• **WORK INSTRUCTIONS**
1. Using the Perl forum question, explain in one to three sentences what the poster believes is making their scripts fail.
2. In the Perl forum question, which two tools does the poster want to make ignore the unusual characters?

Beefy Boxes and Bandwidth Generously Provided by pair Networks
Perl-Sensitive Sunglasses
 
PerlMonks  

Korean characters messing with all scripts

by Anonymous Monk
on Dec 01, 2016 at 08:17 UTC ( [id://1177018]=perlquestion: print w/replies, xml ) Need Help??

Anonymous Monk has asked for the wisdom of the Perl Monks concerning the following question:

hey there monks - I'm working on Korean derived data (just text ) for the first time and literally all my scripts , even super basic ones are breaking in unpredictable ways. I think this has to have something to do with the double byte nature of Korean characters (Which are still all over the data) but I have zero idea how to fix it.. manual translation is not an option ... how can I at least get perl and bash to ignore the weird chars so my scripts work? Any ideas on what to try?

  • Comment on Korean characters messing with all scripts

Replies are listed 'Best First'.

• **RECORDED DATA**
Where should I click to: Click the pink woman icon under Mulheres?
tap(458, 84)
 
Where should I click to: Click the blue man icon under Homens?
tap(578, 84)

• **ANSWERS TO THE EXERCISES**
1. The poster suspects that the double-byte nature of Korean characters is the cause. Those characters are still all over the Korean-derived text data. The poster believes this is why even their most basic scripts are breaking in unpredictable ways.

2. Perl and bash.